> **EXCERPTED TEXT**
######

The dirty little secret us designers don’t like to admit…

Eli Schiff is a design critic that popped up on my radar around a year ago.

His latest target (back on May 18th) is Instagram’s new logo and he dismantles it in a three-part series.

This is from Part 1:

The team considered 300 icons in all–that’s one hundred more than Uber did in their meandering logo design process. According to Ian Spalter, Instagram’s Head of Design, the rejected icon drafts shown in Instagram’s launch materials were only a “small sample.” One wonders, why were hundreds of options even necessary?

I like Schiff. I don’t always agree with him, but I respect the time he takes to construct his analyses and critiques (trust me, they take time). If you’re lazy and you just don’t give a shit, you just post a flippant comment on another person’s website or you tweet about how bad a logo sucks. On the other hand, if you’re a curious, thorough professional, you sit with your thoughts and write a meaningful piece on your subject matter.

Here’s bit more:

Ellison continued discussing the critical response,

reminder: a lot of people don’t care about making things better. They care about showing how clever they are. Approaching things meaningfully and critically is about genuinely wanting things to be better.

######

> **SHORT PROBLEM 1**
Answer these from the post on Eli Schiff's critique:
(a) How many icons did Instagram's team consider in all?
(b) Who is named as Instagram's Head of Design?
(c) How many parts does Schiff's series on the logo have?
> **SHORT PROBLEM 2**
In the post on Eli Schiff's critique, swap "thorough" for "careful" and write out the passage from "I like Schiff." up to and including "your subject matter.".
> **SHORT PROBLEM 3**
Please pick up the post on Eli Schiff's critique and keep writing it after its final sentence.
You won't need the listing for any of this work.

> **DATA BLOCK**
######

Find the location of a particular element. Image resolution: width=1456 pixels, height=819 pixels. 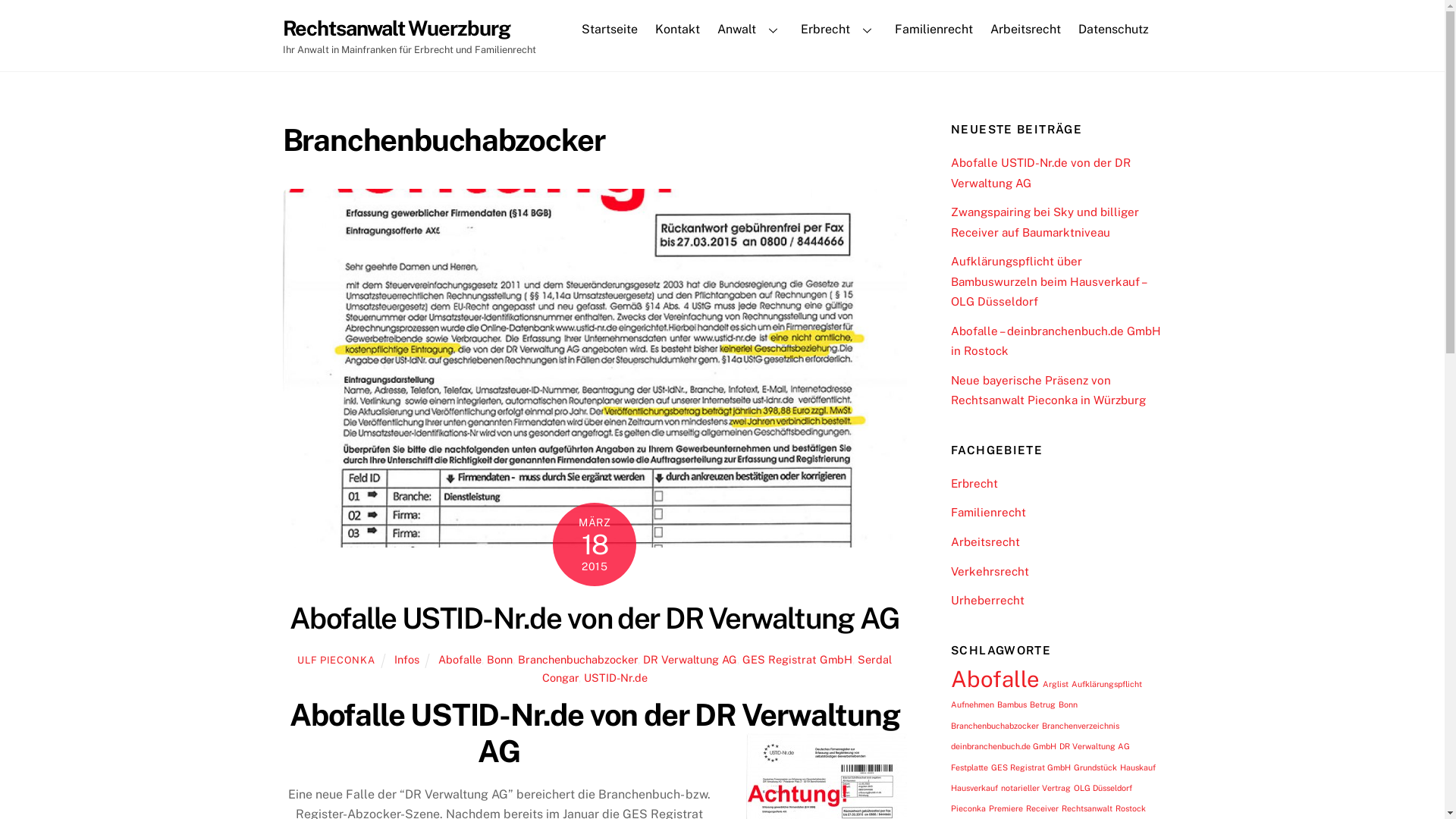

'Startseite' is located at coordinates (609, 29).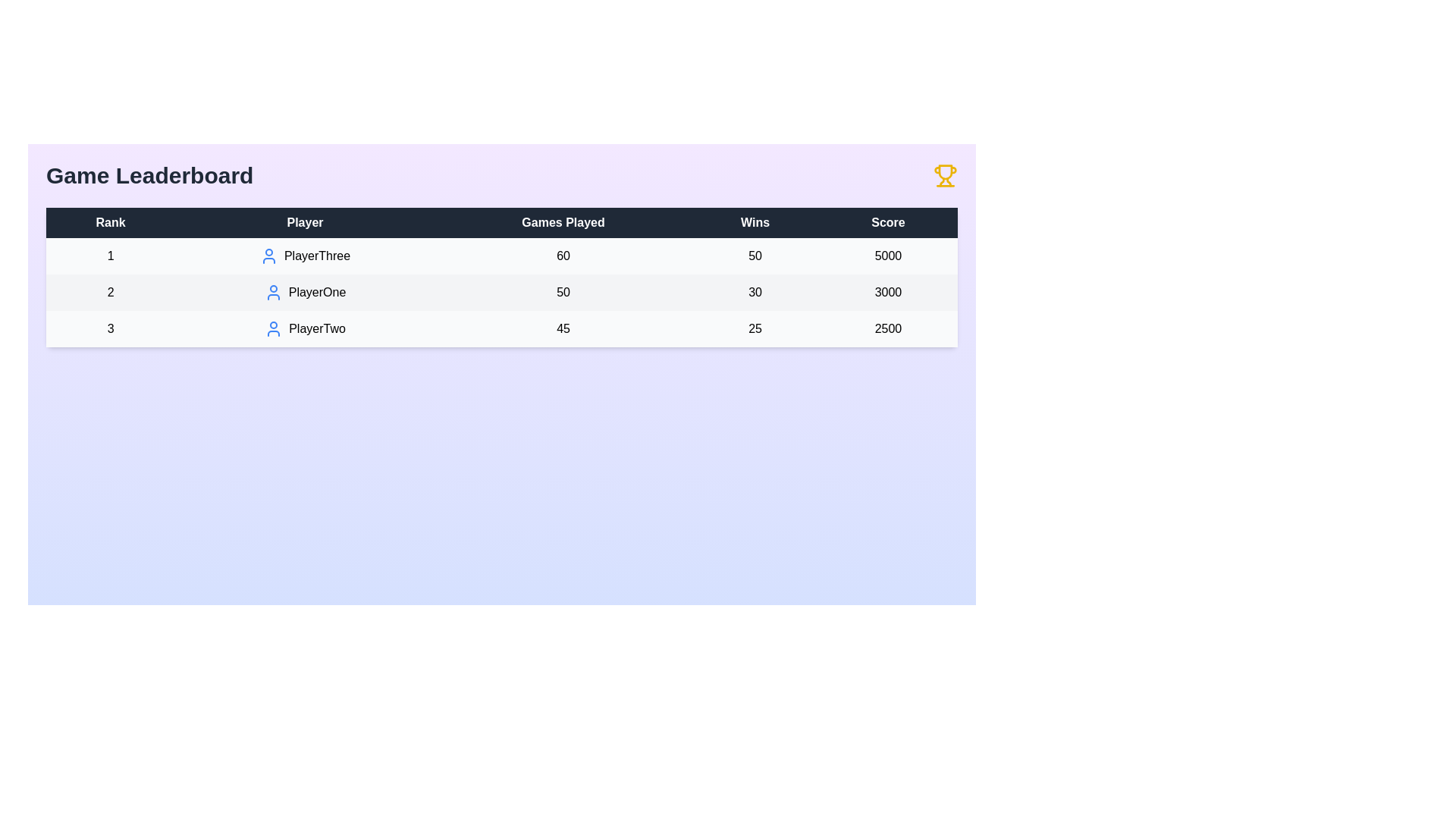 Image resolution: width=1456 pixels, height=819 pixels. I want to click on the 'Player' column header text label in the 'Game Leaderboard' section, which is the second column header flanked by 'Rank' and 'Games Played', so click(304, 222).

######

> **FINAL RESULT 1**
(a) 300
(b) Ian Spalter
(c) Three

> **FINAL RESULT 2**
I like Schiff. I don’t always agree with him, but I respect the time he takes to construct his analyses and critiques (trust me, they take time). If you’re lazy and you just don’t give a shit, you just post a flippant comment on another person’s website or you tweet about how bad a logo sucks. On the other hand, if you’re a curious, careful professional, you sit with your thoughts and write a meaningful piece on your subject matter.

> **FINAL RESULT 3**
Here, Ellison is unintentionally on to something. Instagram’s appeal to cleverness in over the top video introduction was indeed used as misdirection with regard to the icon. Instead of the nine-month process being seen as evidence of the designers’ disorganization and lack of agency, it was transmuted into a virtuous example of prolific creativity.

The dirty little secret us designers don’t like to admit to non-designers is what ends up getting printed or posted online is many times based on the whims of someone much higher up than us in our company or our client’s. It’s not based on design thinking or logic or design process. Some VP or CEO said the wordmark has to be ALL CAPS and bright red, so the designers make ALL CAPS and bright red.

This is why I always tell junior designers to always keep the good stuff for their portfolio—whether or not it made the cut. It’s important for designers to showcase the work they’re proud, the stuff that was integrated and not only looked great, but had great ideas behind it, before some asshole derailed the project.

When you read a company blog post about their new logo and it sounds like bullshit, this usually means the logo was designed by a committee and the solution they arrived at was arbitrary so the team had to actually work backwards to construct a phony story on the “process” behind the logo.

I’m not saying this to shame any designers, this is just reality. It’s a hard pill I’ve had to swallow on occasion in my own career.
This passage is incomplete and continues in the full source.